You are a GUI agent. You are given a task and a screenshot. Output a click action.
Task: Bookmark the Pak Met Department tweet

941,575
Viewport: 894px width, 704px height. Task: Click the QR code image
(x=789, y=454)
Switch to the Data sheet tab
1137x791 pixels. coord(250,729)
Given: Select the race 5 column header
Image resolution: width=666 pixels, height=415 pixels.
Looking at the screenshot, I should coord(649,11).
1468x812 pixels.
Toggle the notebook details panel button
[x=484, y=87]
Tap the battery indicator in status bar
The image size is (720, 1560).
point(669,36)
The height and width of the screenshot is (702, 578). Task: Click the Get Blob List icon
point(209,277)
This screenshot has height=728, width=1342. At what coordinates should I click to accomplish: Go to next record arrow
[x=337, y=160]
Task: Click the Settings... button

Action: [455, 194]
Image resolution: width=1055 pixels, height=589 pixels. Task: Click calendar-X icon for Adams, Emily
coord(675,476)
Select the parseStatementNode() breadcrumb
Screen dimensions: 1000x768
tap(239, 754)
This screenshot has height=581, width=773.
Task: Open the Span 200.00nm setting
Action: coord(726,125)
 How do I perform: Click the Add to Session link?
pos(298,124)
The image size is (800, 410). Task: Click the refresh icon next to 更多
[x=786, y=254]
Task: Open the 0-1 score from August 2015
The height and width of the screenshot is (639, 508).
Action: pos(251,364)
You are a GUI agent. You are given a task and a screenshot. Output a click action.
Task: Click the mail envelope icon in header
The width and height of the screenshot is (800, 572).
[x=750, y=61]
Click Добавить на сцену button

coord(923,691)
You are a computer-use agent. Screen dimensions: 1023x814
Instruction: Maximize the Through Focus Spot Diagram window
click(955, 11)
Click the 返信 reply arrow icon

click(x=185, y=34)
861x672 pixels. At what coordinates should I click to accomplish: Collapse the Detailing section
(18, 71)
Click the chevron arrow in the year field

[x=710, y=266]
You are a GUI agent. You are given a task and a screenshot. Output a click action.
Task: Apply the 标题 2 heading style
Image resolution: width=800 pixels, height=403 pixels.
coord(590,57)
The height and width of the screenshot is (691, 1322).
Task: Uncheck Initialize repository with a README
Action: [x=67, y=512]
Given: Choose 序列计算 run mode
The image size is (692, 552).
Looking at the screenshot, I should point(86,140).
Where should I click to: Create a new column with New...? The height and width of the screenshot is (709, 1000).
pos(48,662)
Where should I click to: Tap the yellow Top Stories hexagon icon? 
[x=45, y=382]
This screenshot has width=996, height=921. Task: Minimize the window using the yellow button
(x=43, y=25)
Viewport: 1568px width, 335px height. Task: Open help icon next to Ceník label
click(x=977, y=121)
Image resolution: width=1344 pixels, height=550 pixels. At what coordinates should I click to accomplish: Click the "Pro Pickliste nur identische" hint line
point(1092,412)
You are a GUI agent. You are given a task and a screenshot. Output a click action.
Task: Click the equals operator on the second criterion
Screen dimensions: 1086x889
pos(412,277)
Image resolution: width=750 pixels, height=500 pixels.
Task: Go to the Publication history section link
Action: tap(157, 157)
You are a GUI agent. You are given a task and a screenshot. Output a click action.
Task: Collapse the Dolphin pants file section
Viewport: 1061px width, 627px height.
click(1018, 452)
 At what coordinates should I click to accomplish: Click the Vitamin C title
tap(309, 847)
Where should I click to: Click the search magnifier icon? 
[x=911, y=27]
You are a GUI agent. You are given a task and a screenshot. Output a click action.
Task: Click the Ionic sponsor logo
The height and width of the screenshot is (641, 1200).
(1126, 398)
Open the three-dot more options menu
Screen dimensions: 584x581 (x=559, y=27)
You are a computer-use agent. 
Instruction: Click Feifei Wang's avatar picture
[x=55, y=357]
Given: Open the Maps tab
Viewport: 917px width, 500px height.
● ● ● ● ● ● ●
> _ACTIVITY_:
If a line of the data contains the word "computer", count it; say how many such lines there are and nothing else.

> _ANSWER TO THIS PROBLEM_:
2